L’anno scorso ho chiesto lo sbattezzo che mi è stato concesso perché io non credo più nell’esistenza di Dio. Dio è solamente un’invenzione dell’uomo e della gerarchia ecclesiastica per compiere questi abominevoli crimini. Perché, Vescovo Tomasi, se Dio esistesse non avrebbe permesso a me e ad altre decine di migliaia di minorenni e giovani di vivere un dolore simile e continuare fino ad oggi a perpetuare crimini così efferati permettendo che altri ragazzi innocenti in tutto il mondo provassero e provino quello che ho provato io.
Non credo, ovviamente, nemmeno più in questa chiesa che mi ha profondamente e irrimediabilmente deluso, ferito e umiliato, che mi ha piagato corpo, mente e anima, quella chiesa a cui io ho dato tanto fino la mia stessa vita e tutto ciò che di bello avevo dentro me stesso. Volutamente non ho inviato questa mio scritto all’Arcivescovo di Udine Andrea Bruno Mazzucato, altro suo precedessore che ha Treviso ha combinato solo veri e propri disastri finché la lungimiranza dei due suoi confratelli emeriti (Mons. Magnani e Mons. Daniel) non sono partiti per Roma e spiegando alla Santa Sede con grande saggezza e verità cosa stava succedendo a Treviso, subito dopo poche settimane si sono visti gli effetti positivi di quella visita in Vaticano e in pieno luglio è arrivato il decreto di nomina di Mazzocato a Udine (io sinceramente l’avrei mandato ancora più in là, magari in Slovenia in una sperduta diocesi in mezzo ai boschi e alle foreste). Si pensi che, quando l’amministrazione comunale guidata dal Sindaco Manildo ha installato le telecamere di vigilanza nei punti più importanti della città, un telecamera è stata piazzata anche in Piazza Duomo. A.B.M. ha subito telefonato al Sindaco dicendo che non era opportuna una telecamera in piazza Duomo e che non gradiva che fosse registrato e ripreso chi entrava e usciva dall’episcopio. Per forza, li ho visti io con i miei occhi ragazzi più che ventenni uscire dalla porta del Palazzo Vescovile alle 3 di notte. Erano andati a fare direzione spirituale, ci teneva (e ci tiene ancora) molto l’Arcivescovo alle vocazioni…….

Record memorizzati:
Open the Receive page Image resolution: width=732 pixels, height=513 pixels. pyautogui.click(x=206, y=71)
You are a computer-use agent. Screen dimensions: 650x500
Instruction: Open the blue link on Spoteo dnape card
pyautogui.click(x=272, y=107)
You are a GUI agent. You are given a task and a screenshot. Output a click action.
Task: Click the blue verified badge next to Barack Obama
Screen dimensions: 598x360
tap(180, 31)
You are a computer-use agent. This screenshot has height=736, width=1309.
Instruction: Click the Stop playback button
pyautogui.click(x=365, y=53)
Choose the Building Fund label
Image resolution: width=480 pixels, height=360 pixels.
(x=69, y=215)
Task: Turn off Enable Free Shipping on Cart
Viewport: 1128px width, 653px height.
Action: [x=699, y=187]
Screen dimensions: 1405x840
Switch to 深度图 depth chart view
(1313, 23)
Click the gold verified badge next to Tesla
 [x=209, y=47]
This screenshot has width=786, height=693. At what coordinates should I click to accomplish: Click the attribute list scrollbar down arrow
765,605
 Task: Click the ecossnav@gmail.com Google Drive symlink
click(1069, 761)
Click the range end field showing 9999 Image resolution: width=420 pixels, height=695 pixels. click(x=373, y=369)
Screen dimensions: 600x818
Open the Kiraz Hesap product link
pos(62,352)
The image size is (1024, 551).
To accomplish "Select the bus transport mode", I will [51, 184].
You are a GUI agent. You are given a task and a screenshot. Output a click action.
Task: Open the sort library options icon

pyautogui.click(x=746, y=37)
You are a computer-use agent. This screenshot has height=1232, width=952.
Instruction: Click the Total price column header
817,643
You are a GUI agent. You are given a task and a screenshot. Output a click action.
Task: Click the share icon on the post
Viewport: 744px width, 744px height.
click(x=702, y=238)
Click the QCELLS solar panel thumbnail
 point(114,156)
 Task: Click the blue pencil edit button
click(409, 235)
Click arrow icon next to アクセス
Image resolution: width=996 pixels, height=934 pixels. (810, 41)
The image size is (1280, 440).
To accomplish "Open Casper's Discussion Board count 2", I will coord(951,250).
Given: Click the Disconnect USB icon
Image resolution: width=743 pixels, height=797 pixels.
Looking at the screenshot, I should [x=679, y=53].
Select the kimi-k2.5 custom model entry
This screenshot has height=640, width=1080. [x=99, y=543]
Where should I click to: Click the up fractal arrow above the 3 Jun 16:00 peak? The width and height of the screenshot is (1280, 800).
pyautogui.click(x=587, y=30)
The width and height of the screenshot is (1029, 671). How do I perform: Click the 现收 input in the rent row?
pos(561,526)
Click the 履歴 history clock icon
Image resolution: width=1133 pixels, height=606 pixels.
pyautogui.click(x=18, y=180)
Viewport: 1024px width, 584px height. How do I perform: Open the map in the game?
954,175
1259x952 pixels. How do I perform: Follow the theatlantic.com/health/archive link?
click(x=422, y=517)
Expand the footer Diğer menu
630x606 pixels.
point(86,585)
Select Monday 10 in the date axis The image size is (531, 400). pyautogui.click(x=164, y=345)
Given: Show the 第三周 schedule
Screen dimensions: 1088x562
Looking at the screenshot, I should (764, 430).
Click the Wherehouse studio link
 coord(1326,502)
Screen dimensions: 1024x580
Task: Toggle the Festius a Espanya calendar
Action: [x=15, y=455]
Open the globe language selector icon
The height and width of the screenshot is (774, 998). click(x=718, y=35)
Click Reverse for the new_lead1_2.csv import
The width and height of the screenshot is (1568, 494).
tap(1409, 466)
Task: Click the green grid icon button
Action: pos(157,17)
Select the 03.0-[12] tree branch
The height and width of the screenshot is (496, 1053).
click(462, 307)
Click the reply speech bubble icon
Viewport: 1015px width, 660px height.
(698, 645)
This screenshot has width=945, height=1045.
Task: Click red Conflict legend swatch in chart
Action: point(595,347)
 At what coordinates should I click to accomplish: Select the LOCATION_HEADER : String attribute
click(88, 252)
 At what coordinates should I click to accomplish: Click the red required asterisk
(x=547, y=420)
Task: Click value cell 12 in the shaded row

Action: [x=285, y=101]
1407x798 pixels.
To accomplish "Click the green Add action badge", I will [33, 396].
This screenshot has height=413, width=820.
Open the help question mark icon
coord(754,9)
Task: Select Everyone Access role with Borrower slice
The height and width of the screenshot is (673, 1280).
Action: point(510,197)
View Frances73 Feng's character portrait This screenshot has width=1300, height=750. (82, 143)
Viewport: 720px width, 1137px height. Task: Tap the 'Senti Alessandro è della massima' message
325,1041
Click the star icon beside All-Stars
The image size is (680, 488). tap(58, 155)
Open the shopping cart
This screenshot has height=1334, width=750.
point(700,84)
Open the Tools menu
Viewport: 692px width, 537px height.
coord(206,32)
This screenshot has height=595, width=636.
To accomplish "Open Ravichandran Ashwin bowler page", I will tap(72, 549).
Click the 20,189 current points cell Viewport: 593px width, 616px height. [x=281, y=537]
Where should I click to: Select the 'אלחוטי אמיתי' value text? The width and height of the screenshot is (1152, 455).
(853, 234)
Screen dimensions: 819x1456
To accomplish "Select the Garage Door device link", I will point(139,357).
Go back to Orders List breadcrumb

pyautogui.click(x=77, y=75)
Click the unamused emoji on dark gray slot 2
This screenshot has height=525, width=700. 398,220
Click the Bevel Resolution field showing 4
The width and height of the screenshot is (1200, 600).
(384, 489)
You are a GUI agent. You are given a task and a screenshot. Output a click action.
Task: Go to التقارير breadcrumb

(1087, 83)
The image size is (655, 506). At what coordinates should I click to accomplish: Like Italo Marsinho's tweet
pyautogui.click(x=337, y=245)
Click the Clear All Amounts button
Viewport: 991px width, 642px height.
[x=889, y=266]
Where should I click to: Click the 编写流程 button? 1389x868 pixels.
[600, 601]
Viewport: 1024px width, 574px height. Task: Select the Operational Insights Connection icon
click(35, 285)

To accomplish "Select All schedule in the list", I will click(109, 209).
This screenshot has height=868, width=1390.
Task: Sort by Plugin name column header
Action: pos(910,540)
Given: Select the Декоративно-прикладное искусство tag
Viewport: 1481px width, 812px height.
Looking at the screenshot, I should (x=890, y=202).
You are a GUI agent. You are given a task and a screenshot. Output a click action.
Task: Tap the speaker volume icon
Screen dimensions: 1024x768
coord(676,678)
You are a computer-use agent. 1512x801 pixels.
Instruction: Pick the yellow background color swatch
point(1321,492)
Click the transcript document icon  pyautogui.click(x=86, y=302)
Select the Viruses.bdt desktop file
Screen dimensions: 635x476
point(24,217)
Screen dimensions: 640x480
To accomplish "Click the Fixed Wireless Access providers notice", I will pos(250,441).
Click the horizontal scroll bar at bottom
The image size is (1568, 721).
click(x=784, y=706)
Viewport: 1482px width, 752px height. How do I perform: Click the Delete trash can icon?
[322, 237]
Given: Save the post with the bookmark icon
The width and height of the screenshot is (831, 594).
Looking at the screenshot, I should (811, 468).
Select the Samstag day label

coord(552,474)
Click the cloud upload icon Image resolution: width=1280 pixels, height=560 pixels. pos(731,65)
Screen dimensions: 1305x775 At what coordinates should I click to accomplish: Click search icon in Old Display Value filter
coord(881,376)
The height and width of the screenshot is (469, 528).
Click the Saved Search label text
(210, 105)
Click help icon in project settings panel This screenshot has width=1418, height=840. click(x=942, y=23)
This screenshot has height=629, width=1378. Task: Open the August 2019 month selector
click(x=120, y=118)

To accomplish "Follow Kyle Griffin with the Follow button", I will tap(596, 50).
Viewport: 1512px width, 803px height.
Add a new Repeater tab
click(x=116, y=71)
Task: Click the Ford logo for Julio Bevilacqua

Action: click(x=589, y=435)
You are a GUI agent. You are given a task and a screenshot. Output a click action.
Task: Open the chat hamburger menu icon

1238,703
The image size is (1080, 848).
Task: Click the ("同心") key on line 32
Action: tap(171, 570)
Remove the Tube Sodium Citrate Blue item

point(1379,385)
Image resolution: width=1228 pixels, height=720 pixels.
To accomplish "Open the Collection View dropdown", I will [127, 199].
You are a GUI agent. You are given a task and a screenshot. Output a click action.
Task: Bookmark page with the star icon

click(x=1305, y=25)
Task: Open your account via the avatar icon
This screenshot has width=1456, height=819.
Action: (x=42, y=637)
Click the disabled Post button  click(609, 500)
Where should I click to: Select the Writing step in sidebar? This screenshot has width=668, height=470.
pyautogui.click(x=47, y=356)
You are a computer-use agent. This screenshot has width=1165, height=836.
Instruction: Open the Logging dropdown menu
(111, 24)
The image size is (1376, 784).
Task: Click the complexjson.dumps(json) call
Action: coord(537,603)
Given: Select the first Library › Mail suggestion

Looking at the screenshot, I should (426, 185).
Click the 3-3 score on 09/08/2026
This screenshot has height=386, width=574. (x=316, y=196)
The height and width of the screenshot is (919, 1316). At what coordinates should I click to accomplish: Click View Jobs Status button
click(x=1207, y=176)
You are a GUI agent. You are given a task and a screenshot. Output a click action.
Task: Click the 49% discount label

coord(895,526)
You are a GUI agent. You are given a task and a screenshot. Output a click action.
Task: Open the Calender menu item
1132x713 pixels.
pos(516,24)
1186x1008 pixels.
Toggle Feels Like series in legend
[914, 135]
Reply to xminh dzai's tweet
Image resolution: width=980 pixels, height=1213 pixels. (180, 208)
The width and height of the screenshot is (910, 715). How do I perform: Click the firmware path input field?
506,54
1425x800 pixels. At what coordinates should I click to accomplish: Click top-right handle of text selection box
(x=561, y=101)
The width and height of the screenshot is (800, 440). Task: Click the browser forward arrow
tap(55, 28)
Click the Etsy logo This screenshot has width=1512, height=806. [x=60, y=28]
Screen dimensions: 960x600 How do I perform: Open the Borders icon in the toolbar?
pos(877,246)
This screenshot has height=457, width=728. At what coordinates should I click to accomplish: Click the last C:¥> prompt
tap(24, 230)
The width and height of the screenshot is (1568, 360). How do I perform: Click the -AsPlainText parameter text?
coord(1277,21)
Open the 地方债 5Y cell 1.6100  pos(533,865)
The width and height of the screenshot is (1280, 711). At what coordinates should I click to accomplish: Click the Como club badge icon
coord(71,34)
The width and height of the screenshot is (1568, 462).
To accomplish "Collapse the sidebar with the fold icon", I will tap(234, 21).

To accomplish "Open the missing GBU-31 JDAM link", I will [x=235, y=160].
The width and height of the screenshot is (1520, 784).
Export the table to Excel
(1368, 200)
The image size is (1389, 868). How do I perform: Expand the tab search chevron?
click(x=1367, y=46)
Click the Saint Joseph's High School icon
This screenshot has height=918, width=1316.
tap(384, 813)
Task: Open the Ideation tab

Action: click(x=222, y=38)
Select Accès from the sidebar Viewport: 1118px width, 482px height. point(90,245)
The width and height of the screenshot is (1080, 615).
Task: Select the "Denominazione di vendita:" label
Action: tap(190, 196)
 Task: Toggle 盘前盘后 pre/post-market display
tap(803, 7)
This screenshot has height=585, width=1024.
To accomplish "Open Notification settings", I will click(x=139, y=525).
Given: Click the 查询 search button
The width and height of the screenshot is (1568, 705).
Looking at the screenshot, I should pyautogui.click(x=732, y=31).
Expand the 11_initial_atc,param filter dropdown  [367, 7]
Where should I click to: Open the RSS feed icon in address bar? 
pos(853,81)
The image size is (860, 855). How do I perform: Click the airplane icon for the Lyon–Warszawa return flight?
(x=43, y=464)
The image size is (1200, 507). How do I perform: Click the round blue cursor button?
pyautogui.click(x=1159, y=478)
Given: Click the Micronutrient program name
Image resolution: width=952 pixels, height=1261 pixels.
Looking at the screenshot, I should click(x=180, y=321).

(Elenco compiti)
1) Trascrivi parola per parola il passo dello scritto sullo sbattezzo che si apre con le parole contenenti "L’anno scorso ho" e si chiude con "ho provato io.".
2) Riassumi in due frasi lo scritto sullo sbattezzo.
3) Scrivi il seguito dello scritto sullo sbattezzo, a partire dalla sua ultima frase.

(Risposte ai compiti)
1)
L’anno scorso ho chiesto lo sbattezzo che mi è stato concesso perché io non credo più nell’esistenza di Dio. Dio è solamente un’invenzione dell’uomo e della gerarchia ecclesiastica per compiere questi abominevoli crimini. Perché, Vescovo Tomasi, se Dio esistesse non avrebbe permesso a me e ad altre decine di migliaia di minorenni e giovani di vivere un dolore simile e continuare fino ad oggi a perpetuare crimini così efferati permettendo che altri ragazzi innocenti in tutto il mondo provassero e provino quello che ho provato io.

2) Chi scrive racconta di aver ottenuto lo sbattezzo l'anno scorso perché non crede più in Dio né nella chiesa, descritta come causa di delusione, ferite e umiliazione. Spiega inoltre di non aver inviato lo scritto all'arcivescovo di Udine, che secondo il testo telefonò al sindaco per dire che non gradiva una telecamera in piazza Duomo che riprendesse chi entrava e usciva dall'episcopio.

3)
Io oggi provo una grandissima felicità a non fare più parte della chiesa cattolica composta da preti vigliacchi, vescovi e cardinali approfittatori, ladri, disonesti, pedofili, falsi, criminali.
Nonostante ciò mi sono sentito in dovere di scriverle e di raccontarle (risparmiandole e tralasciando appositamente dettagli raccapriccianti sulla mia vicenda) quello che a me è successo e a metterla in guardia (se mi permette) sul fatto che anche la diocesi di Treviso ha all’interno del suo presbiterio, dei preti pedofili maledetti e infami.
Non cerco consolazione, commiserazione e compassione, ho già chi mi ama, chi ogni giorno quando riaffiorano alla mente certi pensieri, sa con amore come asciugare le lacrime che copiose scendono e rigano le mie guance e sa asciugarle accarezzandomi e asciugandomi il viso con le proprie mani donandomi tutto l’amore possibile.
Non cerco nemmeno una sua risposta, sappia però che se verrò chiamato a portare la mia testimonianza, dovrò raccontare tutto quello che ho raccontato a lei in questa mia lettera aggiungendo però altri particolari meno gradevoli, ma estremamente veri.
La informo, inoltre, che ho deciso di dare alla stampa locale e nazionale il contenuto di tale lettera e di fare i due nomi pubblicamente dei due sacerdoti pedofili che ho avuto l’orrore di conoscere: ora sono due parroci (don Paolo Carnio a San Donà di Piave e don Livio Buso a San Martino di Lupari), negli anni 90/91 erano rispettivamente il responsabile della Comunità Vocazionale e l’altro assistente della stessa. Ho dato, inoltre, mandato ai miei legali di comunicare i nomi dei due criminali alla Procura della Repubblica competente.
Spero solo questo mio scritto possa illuminarla sulla necessità, come vescovo ordinario pro tempore della diocesi di Treviso, di vigilare costantemente e di denunciare con determinazione e franchezza eventuali altri abusi di cui verrà o sarà già venuto a conoscenza.
La ringrazio di avermi letto, le auguro un buon lavoro all’inizio di questa sua nuova e prima missione da Vescovo e la saluto cordialmente.